Medicine spent the last century building progressively more sophisticated tools to catch cancer early. MRI machines. Genomic sequencers. Liquid biopsies. Each one is more complex, more expensive, more out of reach for the billion people who need it most.
Then a startup in Bengaluru asked a different question.
What if the answer was already living in our homes?
What is Dognosis?
Dognosis is a Bengaluru-based deep-tech startup doing something that sounds unlikely until you look at the science, and then it sounds almost obvious. Founded in 2023 by Akash Kulgod and Itamar Bitan, the company trains dogs to detect cancer from human breath samples, pairing that biological detection capability with a custom-built AI system that interprets and scales what the dogs perceive.

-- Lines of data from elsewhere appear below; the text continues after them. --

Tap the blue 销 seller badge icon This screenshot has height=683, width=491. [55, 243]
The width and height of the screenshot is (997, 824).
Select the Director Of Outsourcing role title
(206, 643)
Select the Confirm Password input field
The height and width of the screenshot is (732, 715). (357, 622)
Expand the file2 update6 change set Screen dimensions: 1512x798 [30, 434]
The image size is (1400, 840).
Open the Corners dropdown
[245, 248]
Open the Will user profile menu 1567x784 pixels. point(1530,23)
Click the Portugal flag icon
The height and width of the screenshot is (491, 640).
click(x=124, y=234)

Kulgod grew up in Belgaum in a family of eleven doctors, studied Cognitive Science at UC Berkeley, and built a research career around canine neuroscience. Bitan brought a decade of Special Operations K9 training experience from Israel. Together, they arrived at the same uncomfortable realisation: that the most powerful olfactory sensor ever built had been sleeping at our feet. The company is headquartered on a former pomegranate farm in Nelamangala on the fringes of Bangalore, which tells you something about the culture. This isn’t a startup trying to look like one. It’s a research organisation that happens to be building a product.
The Science Behind the Sniff
Every human body emits a unique chemical signature, a volatile organic compound (VOC) profile carried in breath, sweat, and urine. When cancer develops, it subtly alters that profile. The change is too faint for current sensors. But not for a dog.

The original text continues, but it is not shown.